**Selected passage:**
════════════════════
At the grocery store they had a booth up with “Earth Day” information, coloring books, mouse pads about conserving water, and posters of Koko the gorilla with her kitten Smokey. Moomin declined the face painting. I explained what “pollution” is.

So I figured we’d buy a plant for Earth Day. “Flower, or vegetable?” “Flower, please.” “Which one do you want…” *15 minutes of consideration of all the different flowerpots* He chose a foxglove I think because the name was cool and it was, in the picture of what the flower will look like, the biggest one & showiest flower.

But then! Would he help me plant it? I persuaded him at length to do some digging. But he would not touch the dirt. “Look, Moomin… dirt is nice.” “No thank you… I don’t want to touch DIRT.” “It’s actually clean dirt. Not like mud. It’s not like touching poop or anything. Well, technically a lot of it is worm poop. It’s soft and crumbly, it smells nice, it’s good for plants and animals.” “WORM POOP! HAHAHAHA!”
════════════════════
**Extracted material:**
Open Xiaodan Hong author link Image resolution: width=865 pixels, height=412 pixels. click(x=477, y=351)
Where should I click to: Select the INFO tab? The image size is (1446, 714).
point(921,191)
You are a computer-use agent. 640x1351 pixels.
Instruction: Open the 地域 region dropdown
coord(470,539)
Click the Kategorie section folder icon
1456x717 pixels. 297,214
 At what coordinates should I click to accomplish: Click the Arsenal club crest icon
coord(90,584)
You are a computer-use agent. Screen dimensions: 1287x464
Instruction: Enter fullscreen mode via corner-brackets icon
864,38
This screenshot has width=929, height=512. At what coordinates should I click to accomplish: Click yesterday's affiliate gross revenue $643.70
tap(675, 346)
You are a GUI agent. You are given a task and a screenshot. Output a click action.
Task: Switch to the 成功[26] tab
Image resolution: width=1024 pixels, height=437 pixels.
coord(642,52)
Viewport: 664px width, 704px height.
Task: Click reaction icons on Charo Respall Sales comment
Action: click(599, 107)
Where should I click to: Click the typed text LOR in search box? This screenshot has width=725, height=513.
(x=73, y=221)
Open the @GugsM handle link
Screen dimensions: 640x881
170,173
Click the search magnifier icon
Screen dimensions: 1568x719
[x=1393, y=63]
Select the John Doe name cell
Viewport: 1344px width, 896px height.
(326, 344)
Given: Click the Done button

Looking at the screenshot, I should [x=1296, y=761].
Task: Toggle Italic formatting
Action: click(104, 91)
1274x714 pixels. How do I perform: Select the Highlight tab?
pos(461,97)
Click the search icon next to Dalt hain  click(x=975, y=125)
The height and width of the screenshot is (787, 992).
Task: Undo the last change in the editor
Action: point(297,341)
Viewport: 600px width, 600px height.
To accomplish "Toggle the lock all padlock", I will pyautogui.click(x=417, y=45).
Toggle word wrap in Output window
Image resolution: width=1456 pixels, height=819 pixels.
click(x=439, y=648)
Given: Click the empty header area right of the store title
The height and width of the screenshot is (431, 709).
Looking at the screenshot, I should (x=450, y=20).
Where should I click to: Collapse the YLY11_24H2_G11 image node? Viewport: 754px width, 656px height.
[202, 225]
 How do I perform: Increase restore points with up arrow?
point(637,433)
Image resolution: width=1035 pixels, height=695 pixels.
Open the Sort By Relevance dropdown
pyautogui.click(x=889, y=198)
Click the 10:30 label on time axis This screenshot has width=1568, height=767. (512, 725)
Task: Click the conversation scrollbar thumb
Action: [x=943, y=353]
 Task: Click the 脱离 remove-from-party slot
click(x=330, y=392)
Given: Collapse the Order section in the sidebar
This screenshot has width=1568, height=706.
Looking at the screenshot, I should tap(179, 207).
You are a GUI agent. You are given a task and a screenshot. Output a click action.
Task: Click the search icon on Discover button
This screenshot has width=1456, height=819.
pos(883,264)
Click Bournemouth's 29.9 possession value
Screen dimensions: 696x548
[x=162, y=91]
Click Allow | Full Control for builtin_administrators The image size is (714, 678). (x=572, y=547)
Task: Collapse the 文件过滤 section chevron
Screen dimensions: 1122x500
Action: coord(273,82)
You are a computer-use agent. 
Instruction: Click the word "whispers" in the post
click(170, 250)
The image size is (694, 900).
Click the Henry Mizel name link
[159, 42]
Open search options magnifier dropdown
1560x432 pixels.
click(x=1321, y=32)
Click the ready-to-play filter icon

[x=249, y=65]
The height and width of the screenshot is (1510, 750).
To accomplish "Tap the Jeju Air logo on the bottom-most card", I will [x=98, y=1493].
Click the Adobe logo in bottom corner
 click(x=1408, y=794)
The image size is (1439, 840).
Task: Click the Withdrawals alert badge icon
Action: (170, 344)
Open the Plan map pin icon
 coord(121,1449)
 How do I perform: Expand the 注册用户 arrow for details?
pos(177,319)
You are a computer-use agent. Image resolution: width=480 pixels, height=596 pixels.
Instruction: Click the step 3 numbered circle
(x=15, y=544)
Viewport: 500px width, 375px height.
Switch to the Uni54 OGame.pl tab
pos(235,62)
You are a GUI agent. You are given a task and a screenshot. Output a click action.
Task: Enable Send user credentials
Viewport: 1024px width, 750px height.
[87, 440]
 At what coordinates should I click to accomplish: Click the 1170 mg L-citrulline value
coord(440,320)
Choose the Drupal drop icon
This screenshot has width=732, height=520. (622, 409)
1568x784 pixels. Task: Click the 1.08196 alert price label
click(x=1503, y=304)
════════════════════
Can you return the Earth Day passage above in full, word for word?

At the grocery store they had a booth up with “Earth Day” information, coloring books, mouse pads about conserving water, and posters of Koko the gorilla with her kitten Smokey. Moomin declined the face painting. I explained what “pollution” is.

So I figured we’d buy a plant for Earth Day. “Flower, or vegetable?” “Flower, please.” “Which one do you want…” *15 minutes of consideration of all the different flowerpots* He chose a foxglove I think because the name was cool and it was, in the picture of what the flower will look like, the biggest one & showiest flower.

But then! Would he help me plant it? I persuaded him at length to do some digging. But he would not touch the dirt. “Look, Moomin… dirt is nice.” “No thank you… I don’t want to touch DIRT.” “It’s actually clean dirt. Not like mud. It’s not like touching poop or anything. Well, technically a lot of it is worm poop. It’s soft and crumbly, it smells nice, it’s good for plants and animals.” “WORM POOP! HAHAHAHA!”